##### INPUT DATA

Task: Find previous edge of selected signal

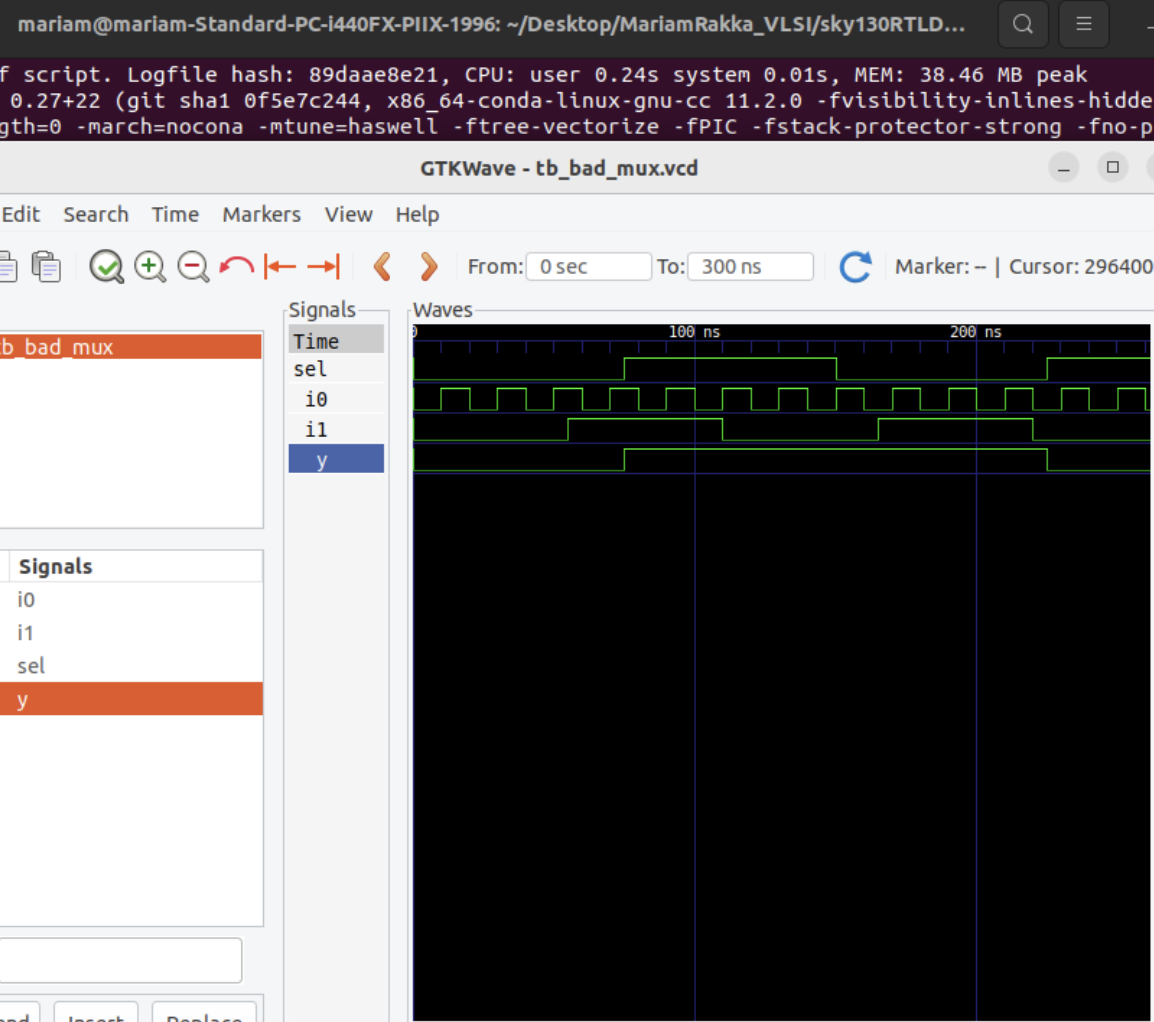Action: [x=381, y=266]
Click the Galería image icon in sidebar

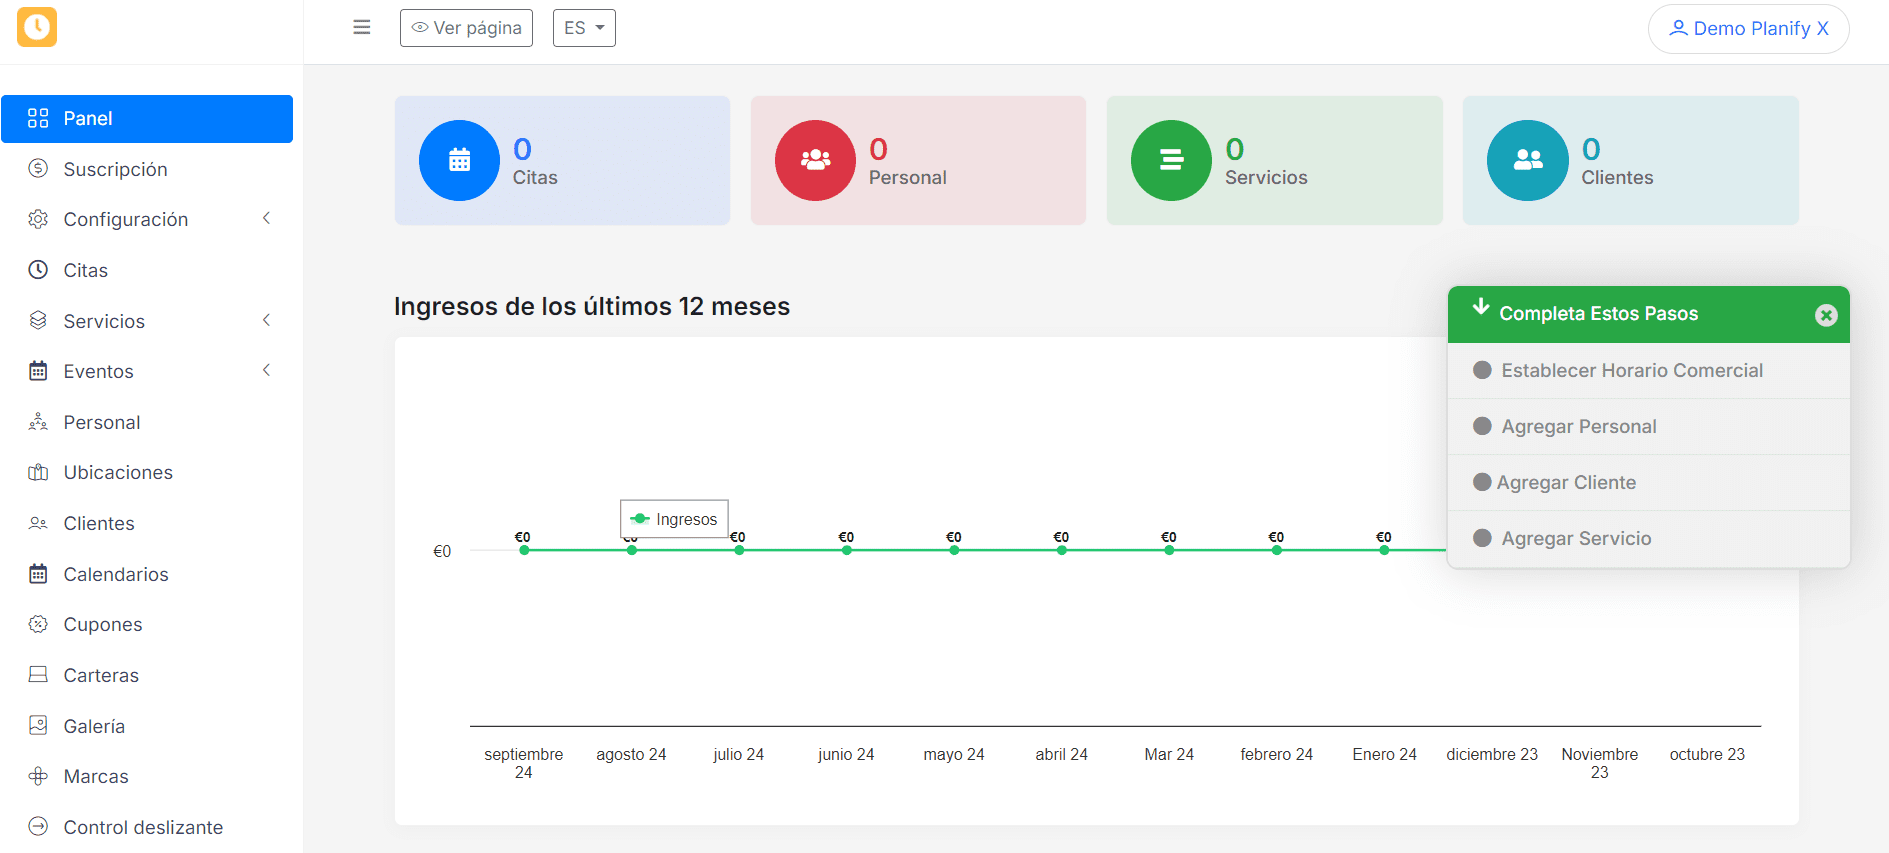pyautogui.click(x=38, y=726)
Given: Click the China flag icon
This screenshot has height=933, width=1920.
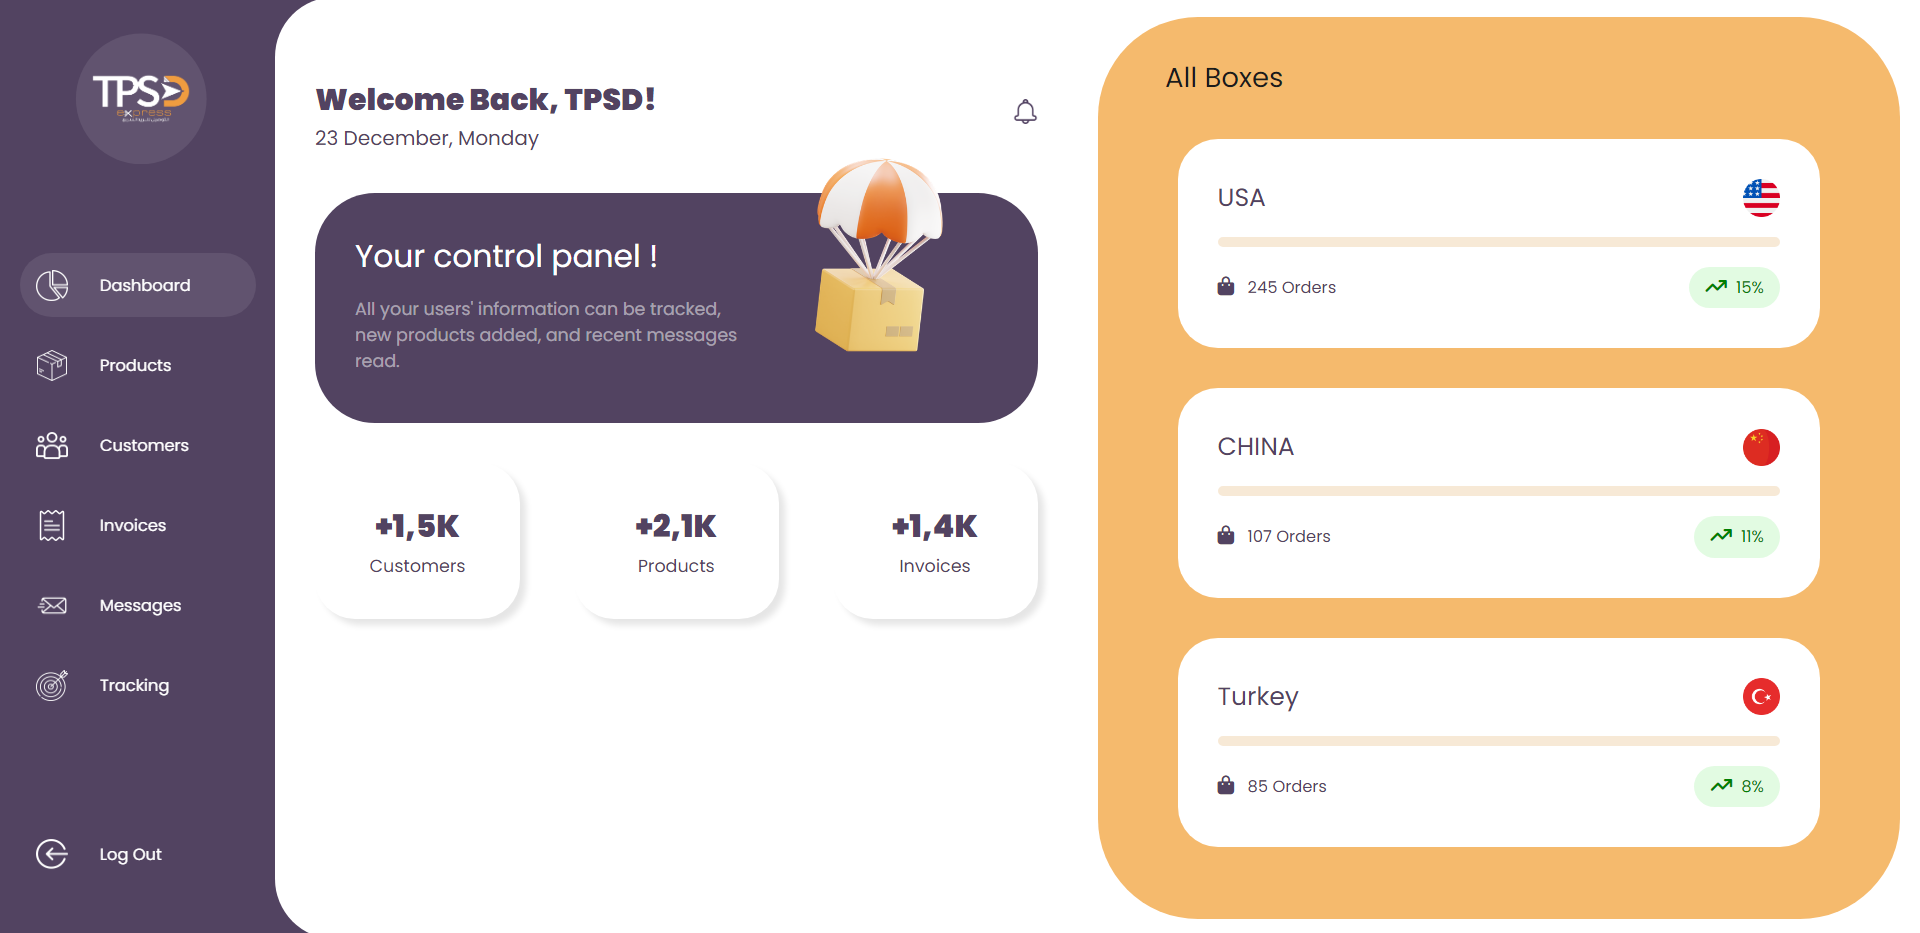Looking at the screenshot, I should coord(1761,447).
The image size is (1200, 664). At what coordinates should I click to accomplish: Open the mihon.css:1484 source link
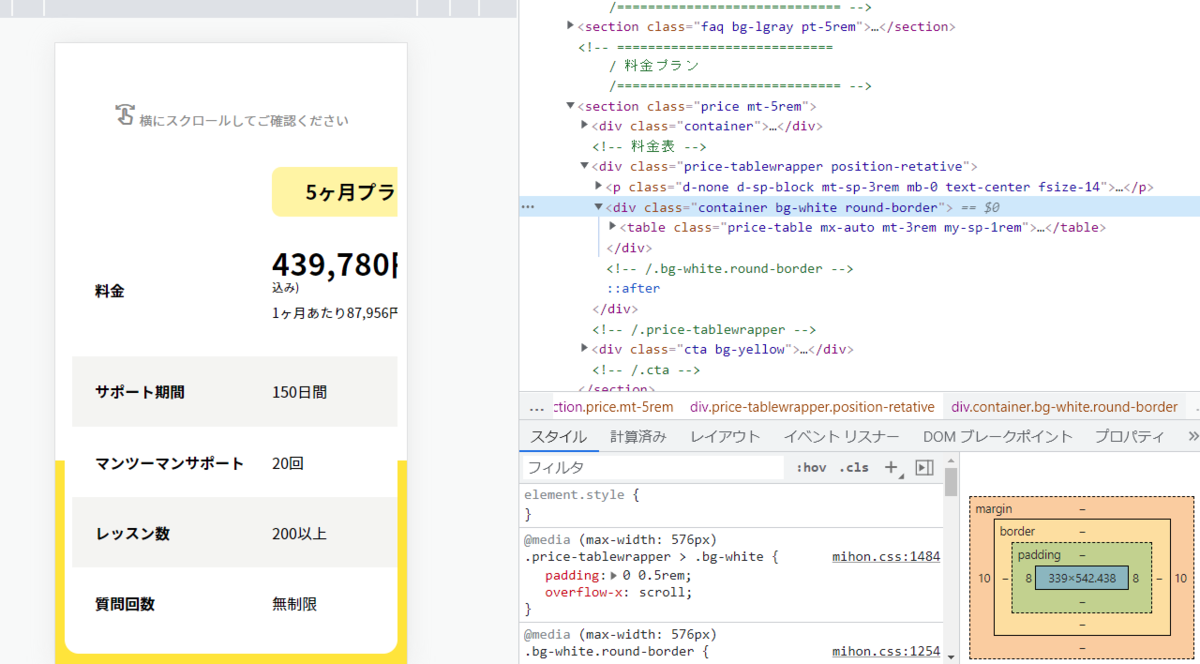tap(885, 556)
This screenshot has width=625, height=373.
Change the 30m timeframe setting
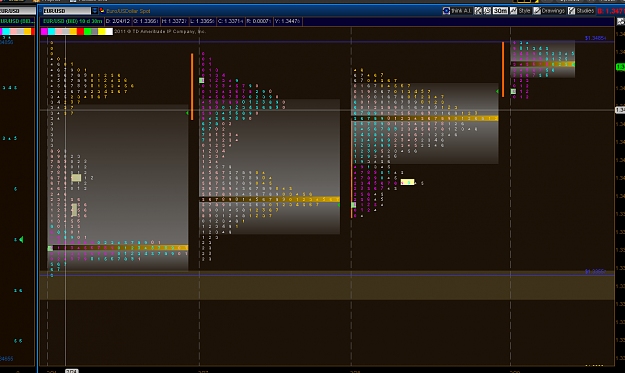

##########

ACTION ITEM:
The whole of the data above needs retyping exactly, with pictures omitted.

RESPONSE TO THE TASK:
Task: Find previous edge of selected signal

Action: [x=381, y=266]
Click the Galería image icon in sidebar

pyautogui.click(x=38, y=726)
Given: Click the China flag icon
This screenshot has height=933, width=1920.
Looking at the screenshot, I should coord(1761,447).
The image size is (1200, 664). At what coordinates should I click to accomplish: Open the mihon.css:1484 source link
tap(885, 556)
This screenshot has width=625, height=373.
Change the 30m timeframe setting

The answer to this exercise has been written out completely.